▶ **Instructions to follow**: Copy the listing from the line with "has width=330, height=338." to the line with "(x=1399, y=83)", putting "Command" in place of "Instruction" and leaving everything else untouched.

-- START Records to process --

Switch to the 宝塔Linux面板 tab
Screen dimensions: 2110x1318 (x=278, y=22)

-- END Records to process --
-- START Records to process --

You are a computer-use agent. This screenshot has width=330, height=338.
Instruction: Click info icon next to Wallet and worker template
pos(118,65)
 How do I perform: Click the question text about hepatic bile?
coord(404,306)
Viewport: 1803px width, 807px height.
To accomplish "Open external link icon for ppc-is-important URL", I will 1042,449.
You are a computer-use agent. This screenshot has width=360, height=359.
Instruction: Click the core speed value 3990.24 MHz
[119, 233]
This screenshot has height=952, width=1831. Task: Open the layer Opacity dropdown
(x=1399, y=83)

-- END Records to process --
-- START Records to process --

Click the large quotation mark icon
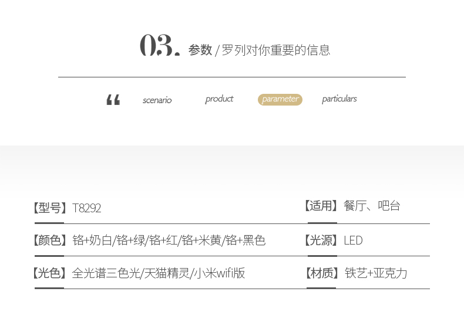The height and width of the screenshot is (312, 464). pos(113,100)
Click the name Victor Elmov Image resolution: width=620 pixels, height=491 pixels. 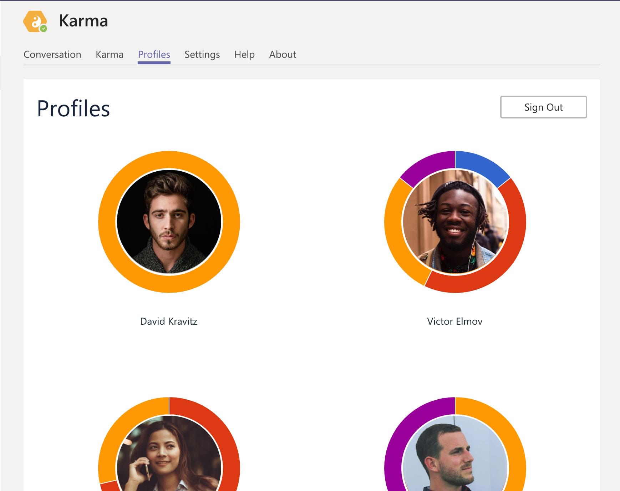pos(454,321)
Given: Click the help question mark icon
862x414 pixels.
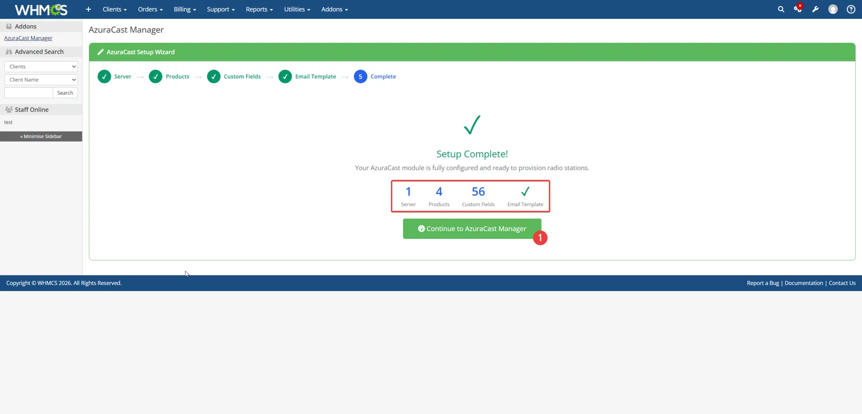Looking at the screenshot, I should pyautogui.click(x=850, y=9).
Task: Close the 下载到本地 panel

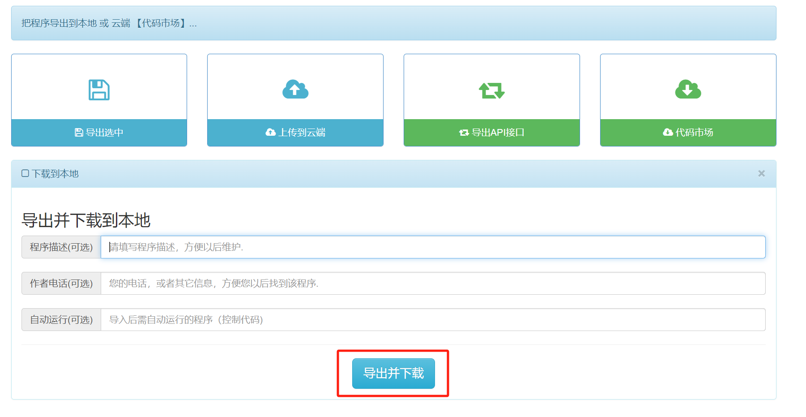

-- END Records to process --

▶ **Solution to the exercise**:
You are a computer-use agent. This screenshot has width=330, height=338.
Command: Click info icon next to Wallet and worker template
pos(118,65)
 How do I perform: Click the question text about hepatic bile?
coord(404,306)
Viewport: 1803px width, 807px height.
To accomplish "Open external link icon for ppc-is-important URL", I will 1042,449.
You are a computer-use agent. This screenshot has width=360, height=359.
Command: Click the core speed value 3990.24 MHz
[119, 233]
This screenshot has height=952, width=1831. Task: Open the layer Opacity dropdown
(x=1399, y=83)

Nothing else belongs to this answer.